Large accelerated filer ¨   Accelerated filer x
Non-accelerated filer ¨   Smaller reporting company ¨
      Emerging growth company ¨

 

If an emerging growth company, indicate by check mark if the registrant has elected not to use the extended transition period for complying with any new or revised financial accounting standards provided pursuant to Section 7(a)(2)(B) of the Securities Act. ¨

 

 

 

 

 

 

DEREGISTRATION OF SECURITIES

 

This Post-Effective Amendment No. 1 (the “Post-Effective Amendment”) to each of the following Registration Statements on Form S-8 (collectively, the “Prior Registration Statements”) is being filed by Bluerock Residential Growth REIT, Inc. (the “Registrant” or “BRG”) to terminate all offerings under the Prior Registration Statements and to deregister any and all shares of BRG common stock, par value $0.01 per share (the “Shares”), together with any and all plan interests and other securities registered but unsold as of the date hereof thereunder (note that the Share numbers listed below do not take into account any applicable corporate actions, such as stock splits, that may have been taken in the interim):

 

·Registration Statement on Form S-8 (No. 333-202569), which was filed with the Securities and Exchange Commission (the “Commission”) on March 6, 2015, pertaining to the registration of 275,862 Shares issuable under the Bluerock Residential Growth REIT, Inc. 2014 Equity Incentive Plan for Individuals;

 

·Registration Statement on Form S-8 (No. 333-222255), which was filed with the Commission on December 22, 2017, pertaining to the registration of 1,075,000 Shares issuable under the Bluerock Residential Growth REIT, Inc.
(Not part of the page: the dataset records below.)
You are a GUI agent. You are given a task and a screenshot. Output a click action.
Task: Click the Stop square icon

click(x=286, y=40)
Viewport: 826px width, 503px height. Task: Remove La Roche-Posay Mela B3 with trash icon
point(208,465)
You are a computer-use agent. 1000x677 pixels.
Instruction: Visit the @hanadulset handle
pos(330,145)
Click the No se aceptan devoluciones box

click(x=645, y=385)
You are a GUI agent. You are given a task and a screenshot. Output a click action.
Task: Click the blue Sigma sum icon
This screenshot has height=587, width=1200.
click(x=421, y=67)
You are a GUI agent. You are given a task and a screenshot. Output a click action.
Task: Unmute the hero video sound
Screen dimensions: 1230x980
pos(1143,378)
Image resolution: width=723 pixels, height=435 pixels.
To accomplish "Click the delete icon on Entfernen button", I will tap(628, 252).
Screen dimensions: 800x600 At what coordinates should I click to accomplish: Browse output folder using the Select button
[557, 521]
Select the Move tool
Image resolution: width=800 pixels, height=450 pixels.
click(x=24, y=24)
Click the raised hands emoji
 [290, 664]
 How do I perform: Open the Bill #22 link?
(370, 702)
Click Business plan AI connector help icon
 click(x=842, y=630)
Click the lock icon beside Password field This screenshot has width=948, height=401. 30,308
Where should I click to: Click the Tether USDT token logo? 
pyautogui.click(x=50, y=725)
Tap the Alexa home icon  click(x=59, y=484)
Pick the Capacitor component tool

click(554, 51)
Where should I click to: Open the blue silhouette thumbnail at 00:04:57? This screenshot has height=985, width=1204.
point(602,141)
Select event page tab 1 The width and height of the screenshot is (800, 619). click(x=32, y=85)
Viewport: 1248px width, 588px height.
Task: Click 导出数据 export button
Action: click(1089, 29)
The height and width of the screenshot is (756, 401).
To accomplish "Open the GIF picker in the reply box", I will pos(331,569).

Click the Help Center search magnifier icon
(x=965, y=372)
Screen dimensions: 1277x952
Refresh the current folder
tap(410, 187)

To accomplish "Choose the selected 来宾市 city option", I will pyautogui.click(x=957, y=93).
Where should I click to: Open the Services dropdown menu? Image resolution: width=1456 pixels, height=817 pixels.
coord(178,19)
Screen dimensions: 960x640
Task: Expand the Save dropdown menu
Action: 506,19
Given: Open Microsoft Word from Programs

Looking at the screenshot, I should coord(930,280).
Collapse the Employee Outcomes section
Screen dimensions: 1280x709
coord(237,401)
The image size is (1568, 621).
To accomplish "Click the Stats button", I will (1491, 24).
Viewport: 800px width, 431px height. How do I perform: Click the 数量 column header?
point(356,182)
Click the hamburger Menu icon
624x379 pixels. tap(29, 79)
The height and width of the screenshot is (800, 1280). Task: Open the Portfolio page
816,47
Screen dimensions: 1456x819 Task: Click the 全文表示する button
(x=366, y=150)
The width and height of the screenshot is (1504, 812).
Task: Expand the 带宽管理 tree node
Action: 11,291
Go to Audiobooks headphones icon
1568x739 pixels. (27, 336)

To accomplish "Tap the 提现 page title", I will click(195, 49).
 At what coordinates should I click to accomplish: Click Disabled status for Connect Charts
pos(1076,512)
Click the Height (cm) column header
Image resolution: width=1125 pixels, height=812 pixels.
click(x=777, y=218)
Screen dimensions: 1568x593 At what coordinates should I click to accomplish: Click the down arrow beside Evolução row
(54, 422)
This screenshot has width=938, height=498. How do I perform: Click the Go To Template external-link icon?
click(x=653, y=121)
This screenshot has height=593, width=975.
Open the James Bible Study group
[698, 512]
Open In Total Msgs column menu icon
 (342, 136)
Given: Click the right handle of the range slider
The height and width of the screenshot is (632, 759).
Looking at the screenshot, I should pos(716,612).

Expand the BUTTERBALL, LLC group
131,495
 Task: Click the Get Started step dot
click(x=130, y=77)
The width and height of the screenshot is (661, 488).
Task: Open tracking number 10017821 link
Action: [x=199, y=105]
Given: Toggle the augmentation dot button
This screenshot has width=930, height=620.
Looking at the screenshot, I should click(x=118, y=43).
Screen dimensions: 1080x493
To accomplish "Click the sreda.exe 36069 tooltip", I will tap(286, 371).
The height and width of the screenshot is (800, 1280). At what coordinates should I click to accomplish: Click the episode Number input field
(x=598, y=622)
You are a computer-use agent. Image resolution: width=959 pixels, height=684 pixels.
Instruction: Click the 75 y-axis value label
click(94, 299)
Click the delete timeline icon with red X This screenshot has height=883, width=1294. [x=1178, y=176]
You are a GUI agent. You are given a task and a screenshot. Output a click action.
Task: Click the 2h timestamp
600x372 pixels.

Second Amended and Restated 2014 Equity Incentive Plan for Individuals;

 

·Registration Statement on Form S-8 (No. 333-228825), which was filed with the Commission on December 14, 2018, pertaining to the registration of 2,250,000 Shares issuable under the Bluerock Residential Growth REIT, Inc. Third Amended and Restated 2014 Equity Incentive Plan for Individuals; and

 

·Registration Statement on Form S-8 (No. 333-249608), which was filed with the Commission on October 22, 2020, pertaining to the registration of 3,000,000 Shares issuable under the Bluerock Residential Growth REIT, Inc. Fourth Amended and Restated 2014 Equity Incentive Plan for Individuals.

 

Effective on October 6, 2022, pursuant to that certain Agreement and Plan of Merger, dated as of December 20, 2021 (the “Merger Agreement”), by and among BRG, Badger Parent LLC (“Parent”) and Badger Merger Sub LLC (“Merger Sub”), BRG merged with and into Merger Sub, with Merger Sub continuing as the surviving company in the merger (the “Merger”).

 

In connection with the completion of the Merger and related transactions contemplated by the Merger Agreement, the offerings pursuant to the above-referenced Prior Registration Statements have been terminated. In accordance with undertakings made by BRG in the Prior Registration Statements to remove from registration, by means of a post-effective amendment, any of the securities that remain unsold at the termination of the offerings, Merger Sub, as successor to BRG, hereby removes from registration any and all securities registered but unsold under each of the Prior Registration Statements as of the date hereof. Each of the Prior Registration Statements is hereby amended, as appropriate, to reflect the deregistration of such securities.

 

 

 

 

SIGNATURE

 

Pursuant to the requirements of the Securities Act of 1933, as amended, the Registrant certifies that it has reasonable grounds to believe that it meets all of the requirements for filing on Form S-8 and has duly caused this Post-Effective Amendment to the above-referenced Prior Registration Statements to be signed on its behalf by the undersigned, thereunto duly authorized, in the City of New York, State of New York, on this 6th day of October, 2022.

 

  BADGER MERGER SUB LLC
(as successor by merger to Bluerock Residential Growth REIT, Inc.)
   
     
  By: /s/ Asim Hamid
    Name: Asim Hamid
    Title: Senior Managing Director and Vice President

 

*            Pursuant to Rule 478 under Securities Act of 1933, as amended, no other person is required to sign this Post-Effective Amendment to the Prior Registration Statements.